As the end of the year approaches, Congress is facing a looming deadline: three sections of the infamous USA Patriot Act are due to sunset on December 31. Since it was rushed through Congress just 45 days after September 11, the Patriot Act has paved the way for the expansion of government-sponsored surveillance including the gutting of the Foreign Intelligence Surveillance Act (FISA) to allow dragnet collection of Americans’ communications. Over the last eight years, numerous expansions of executive authority have worked in tandem to infringe upon Americans’ rights.

As the ACLU has testified last week, we’re pushing Congress to undertake a comprehensive reform of the Patriot Act and urging both chambers to revisit other surveillance laws now while they consider the three expiring provisions. There are currently two bills pending in the Senate to address the expiring Patriot Act provisions: the JUSTICE Act, introduced by Senators Feingold (D-Wisc.) and Durbin (D-Ill.) and the USA PATRIOT Act Sunset Extension Act, introduced by Senate Judiciary Committee Chairman Leahy (D-Vt.).

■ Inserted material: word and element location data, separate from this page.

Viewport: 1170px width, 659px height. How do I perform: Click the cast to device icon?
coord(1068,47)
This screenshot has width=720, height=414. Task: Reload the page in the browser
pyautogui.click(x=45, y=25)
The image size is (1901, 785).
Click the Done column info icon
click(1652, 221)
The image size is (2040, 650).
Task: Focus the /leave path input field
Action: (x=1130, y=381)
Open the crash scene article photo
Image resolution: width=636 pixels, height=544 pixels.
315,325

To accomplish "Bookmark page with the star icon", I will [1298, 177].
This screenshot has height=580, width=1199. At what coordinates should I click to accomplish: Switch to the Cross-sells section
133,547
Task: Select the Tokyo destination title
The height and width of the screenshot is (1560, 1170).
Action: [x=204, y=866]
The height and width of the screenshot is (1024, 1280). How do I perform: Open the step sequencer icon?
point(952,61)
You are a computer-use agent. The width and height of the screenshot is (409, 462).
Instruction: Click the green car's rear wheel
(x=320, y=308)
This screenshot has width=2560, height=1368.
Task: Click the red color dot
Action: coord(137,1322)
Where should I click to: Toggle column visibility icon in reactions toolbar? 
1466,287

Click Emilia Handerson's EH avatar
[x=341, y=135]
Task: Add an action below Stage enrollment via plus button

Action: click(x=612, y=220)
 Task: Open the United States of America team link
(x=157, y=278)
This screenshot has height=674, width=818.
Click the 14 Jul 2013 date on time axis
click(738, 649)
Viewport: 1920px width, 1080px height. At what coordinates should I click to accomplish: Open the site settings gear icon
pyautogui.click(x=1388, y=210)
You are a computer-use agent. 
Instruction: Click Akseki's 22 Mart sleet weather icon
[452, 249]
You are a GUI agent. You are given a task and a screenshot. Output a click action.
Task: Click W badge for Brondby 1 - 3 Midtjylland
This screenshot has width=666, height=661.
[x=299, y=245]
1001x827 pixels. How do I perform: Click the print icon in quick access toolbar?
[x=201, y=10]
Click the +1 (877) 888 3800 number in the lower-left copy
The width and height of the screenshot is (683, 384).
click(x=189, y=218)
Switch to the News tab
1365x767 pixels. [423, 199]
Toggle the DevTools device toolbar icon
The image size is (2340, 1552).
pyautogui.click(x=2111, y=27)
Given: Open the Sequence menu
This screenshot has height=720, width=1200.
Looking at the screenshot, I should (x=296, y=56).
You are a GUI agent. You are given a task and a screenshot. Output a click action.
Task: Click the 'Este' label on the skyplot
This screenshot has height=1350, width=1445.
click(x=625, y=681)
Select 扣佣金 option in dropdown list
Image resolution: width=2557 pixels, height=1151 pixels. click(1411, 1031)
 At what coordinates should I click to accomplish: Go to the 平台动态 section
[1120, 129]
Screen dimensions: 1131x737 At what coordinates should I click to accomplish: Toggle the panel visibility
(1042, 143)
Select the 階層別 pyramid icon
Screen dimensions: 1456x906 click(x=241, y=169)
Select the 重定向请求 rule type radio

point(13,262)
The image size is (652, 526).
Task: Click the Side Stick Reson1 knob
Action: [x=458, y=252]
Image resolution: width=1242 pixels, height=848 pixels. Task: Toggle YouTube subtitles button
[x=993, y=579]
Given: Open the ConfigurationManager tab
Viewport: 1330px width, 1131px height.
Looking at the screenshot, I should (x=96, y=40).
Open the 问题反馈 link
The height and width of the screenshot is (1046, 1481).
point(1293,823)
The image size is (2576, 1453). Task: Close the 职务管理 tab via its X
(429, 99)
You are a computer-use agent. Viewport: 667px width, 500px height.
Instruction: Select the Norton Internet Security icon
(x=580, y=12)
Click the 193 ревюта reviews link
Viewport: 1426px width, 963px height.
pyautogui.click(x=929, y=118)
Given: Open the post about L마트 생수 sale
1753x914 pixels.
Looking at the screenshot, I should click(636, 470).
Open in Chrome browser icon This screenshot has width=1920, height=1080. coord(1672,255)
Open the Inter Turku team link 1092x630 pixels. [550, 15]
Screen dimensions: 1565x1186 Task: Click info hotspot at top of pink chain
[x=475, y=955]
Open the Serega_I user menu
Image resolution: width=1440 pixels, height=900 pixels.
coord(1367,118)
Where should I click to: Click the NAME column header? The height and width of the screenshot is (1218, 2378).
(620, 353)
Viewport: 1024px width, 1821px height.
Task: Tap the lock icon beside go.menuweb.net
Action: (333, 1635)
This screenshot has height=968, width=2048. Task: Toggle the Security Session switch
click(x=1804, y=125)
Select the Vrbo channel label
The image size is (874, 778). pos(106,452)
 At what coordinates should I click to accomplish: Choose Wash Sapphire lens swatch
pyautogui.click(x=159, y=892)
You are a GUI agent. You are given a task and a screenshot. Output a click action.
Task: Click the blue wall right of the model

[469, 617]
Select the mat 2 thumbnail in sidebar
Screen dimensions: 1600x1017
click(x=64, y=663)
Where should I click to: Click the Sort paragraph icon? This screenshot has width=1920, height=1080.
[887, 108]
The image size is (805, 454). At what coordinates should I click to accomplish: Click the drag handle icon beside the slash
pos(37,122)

The Senate Judiciary Committee is due to mark up Senator Leahy’s bill on Thursday. That bill is certainly a step in the right direction, but we believe that the JUSTICE Act, with its comprehensive approach to surveillance, is the bill Congress should pass. We’re urging members of the committee to vote for any JUSTICE Act amendments that may be added to Senator Leahy’s bill during the markup. In the end, it’s not enough to simply add safeguards to a few sections of the Patriot Act — we need broader privacy and civil liberties protections to reform the whole Act as well as other overreaching surveillance laws passed in recent years.